Archive | 6 janvier 2021

L’île mystérieuse de Jules Verne

édition Folio – 928 pages

Présentation de l’éditeur :

L’Île mystérieuse raconte l’histoire de cinq personnages : l’ingénieur Cyrus Smith, son domestique Nab, le journaliste Gédéon Spilett, le marin Pencroff et l’adolescent Harbert. Pour échapper au siège de Richmond pendant la guerre de Sécession, ils décident de fuir à l’aide d’un ballon, mais échouent sur une île déserte qu’ils baptiseront l’île Lincoln. Après avoir mené une exploration de l’île, ils s’y installent en colons mais quelque chose semble veiller sur eux : qui ? quoi ? comment ? et pourquoi ? Comment vont-ils survivre entre la vie sauvage et les personnes qui les entourent.

Mon avis : 

Lire ou relire les classiques, ce n’est pas toujours facile. J’ai beaucoup de mal avec les « pavés » signés Jules Verne. Je pense souvent à la fonction première des oeuvres de Verne. Ce sont des romans d’aventures, ce sont aussi des romans pédagogiques, qui montrent les ressources de la nature. Les héros de cette histoire en auront bien besoin. Les héros sont des hommes et un adolescent. Pas de femmes : les femmes ne partent pas à l’aventure. Les femmes ne lisent pas de romans non plus. Ces cinq hommes se sont échappés, grâce à un ballon, du siège de Richmond, et ont atterri sur une île non répertoriée sur les cartes.

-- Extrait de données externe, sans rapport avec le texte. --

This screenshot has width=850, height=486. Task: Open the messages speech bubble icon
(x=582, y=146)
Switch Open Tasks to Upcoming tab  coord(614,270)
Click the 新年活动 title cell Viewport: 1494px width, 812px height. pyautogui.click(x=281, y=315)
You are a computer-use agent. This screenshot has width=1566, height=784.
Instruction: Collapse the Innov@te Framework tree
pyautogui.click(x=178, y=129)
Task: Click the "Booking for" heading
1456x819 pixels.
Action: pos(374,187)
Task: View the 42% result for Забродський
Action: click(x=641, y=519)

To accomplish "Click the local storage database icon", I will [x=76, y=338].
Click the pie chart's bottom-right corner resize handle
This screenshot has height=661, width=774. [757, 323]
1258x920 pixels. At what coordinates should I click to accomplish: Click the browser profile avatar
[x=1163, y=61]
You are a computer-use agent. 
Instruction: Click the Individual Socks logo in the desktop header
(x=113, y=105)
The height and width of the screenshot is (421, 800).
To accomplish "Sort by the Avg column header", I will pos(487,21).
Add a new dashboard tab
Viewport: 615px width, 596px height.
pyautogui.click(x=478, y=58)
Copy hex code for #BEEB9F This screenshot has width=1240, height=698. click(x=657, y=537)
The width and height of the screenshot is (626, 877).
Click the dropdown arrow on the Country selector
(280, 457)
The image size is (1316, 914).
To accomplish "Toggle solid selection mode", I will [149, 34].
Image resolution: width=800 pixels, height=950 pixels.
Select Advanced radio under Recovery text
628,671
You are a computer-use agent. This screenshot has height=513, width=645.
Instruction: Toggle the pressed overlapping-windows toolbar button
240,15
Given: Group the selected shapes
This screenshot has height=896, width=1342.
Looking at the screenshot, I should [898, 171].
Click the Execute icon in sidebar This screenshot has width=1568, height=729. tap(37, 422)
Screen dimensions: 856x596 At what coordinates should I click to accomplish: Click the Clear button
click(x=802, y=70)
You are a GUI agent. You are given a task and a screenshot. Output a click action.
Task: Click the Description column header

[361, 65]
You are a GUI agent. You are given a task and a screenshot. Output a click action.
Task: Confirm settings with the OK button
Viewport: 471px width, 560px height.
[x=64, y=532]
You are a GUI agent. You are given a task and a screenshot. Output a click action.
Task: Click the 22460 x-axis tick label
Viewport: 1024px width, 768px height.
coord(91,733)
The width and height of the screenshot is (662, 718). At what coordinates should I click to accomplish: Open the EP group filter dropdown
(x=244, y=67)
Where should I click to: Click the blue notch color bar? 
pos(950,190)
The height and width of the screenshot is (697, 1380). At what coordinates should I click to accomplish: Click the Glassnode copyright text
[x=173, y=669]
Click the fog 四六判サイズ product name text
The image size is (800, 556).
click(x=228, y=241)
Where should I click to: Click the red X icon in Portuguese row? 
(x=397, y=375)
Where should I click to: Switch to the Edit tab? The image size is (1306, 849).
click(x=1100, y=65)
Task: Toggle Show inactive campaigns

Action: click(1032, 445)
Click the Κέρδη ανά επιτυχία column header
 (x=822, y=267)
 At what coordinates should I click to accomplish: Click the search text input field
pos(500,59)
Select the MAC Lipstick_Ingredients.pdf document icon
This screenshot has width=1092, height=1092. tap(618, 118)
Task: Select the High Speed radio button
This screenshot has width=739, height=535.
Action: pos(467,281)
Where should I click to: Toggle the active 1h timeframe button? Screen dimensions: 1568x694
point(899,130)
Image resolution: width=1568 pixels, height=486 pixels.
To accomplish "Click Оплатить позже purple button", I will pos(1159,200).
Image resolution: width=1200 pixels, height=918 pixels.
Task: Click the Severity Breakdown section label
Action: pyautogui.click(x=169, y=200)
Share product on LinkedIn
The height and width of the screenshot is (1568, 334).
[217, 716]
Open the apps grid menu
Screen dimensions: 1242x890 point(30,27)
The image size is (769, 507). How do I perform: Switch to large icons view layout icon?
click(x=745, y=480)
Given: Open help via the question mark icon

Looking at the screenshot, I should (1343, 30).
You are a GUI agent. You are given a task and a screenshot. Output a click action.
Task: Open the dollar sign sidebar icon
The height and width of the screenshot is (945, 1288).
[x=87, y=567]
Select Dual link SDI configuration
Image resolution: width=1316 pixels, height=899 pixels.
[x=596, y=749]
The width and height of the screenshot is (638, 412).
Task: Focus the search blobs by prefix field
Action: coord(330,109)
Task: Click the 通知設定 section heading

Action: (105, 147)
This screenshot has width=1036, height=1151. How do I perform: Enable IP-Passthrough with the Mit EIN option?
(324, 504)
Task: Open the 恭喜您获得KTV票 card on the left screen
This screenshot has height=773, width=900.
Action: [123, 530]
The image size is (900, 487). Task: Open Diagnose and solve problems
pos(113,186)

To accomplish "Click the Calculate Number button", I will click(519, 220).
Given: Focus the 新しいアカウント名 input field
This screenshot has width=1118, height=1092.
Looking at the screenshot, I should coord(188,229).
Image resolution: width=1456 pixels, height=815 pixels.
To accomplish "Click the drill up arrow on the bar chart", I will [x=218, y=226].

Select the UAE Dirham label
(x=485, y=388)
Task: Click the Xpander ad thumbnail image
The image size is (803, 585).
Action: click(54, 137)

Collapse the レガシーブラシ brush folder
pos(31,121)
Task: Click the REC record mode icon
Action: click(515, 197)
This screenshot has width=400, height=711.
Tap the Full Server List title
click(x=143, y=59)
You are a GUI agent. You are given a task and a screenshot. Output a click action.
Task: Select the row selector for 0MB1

Oui, ils vivront des aventures pendant les quatre années qu’ils passeront sur l’île. Le lecteur aura droit aussi à de très longues descriptions des espèces animales et végétales qu’ils découvriront sur l’île. En effet, il faut bien survivre, vivre, se nourrir, puis se loger, se vêtir. Être sur une île ne signifie pas un retour à la vie sauvage, plutôt une civilisation de l’île. Là aussi, le lecteur aura de longues explications sur la manière dont les cinq personnages auront réussi à aménager chaque partie de l’île, voire à domestiquer certains animaux. Je ne cache pas que j’ai trouvé certaines explications particulièrement fastidieuses. Néanmoins, elles montrent une grande ingéniosité, une capacité à reconnaître et à utiliser toutes les ressources de la nature.

Très vite, il apparaît cependant qu’ils ne sont pas aussi seuls sur cette île qu’ils le pensent. Un « mystérieux » bienfaiteur se cache sur cette île. Mais où ? Il n’est pas le seul, ai-je envie de dire. Avec le personnage d’Ayrton, c’est à la fois le mythe du naufragé et du révolté qui est revisité. Il montre aussi que changer profondément est possible, pour peu qu’on le désire, forcément.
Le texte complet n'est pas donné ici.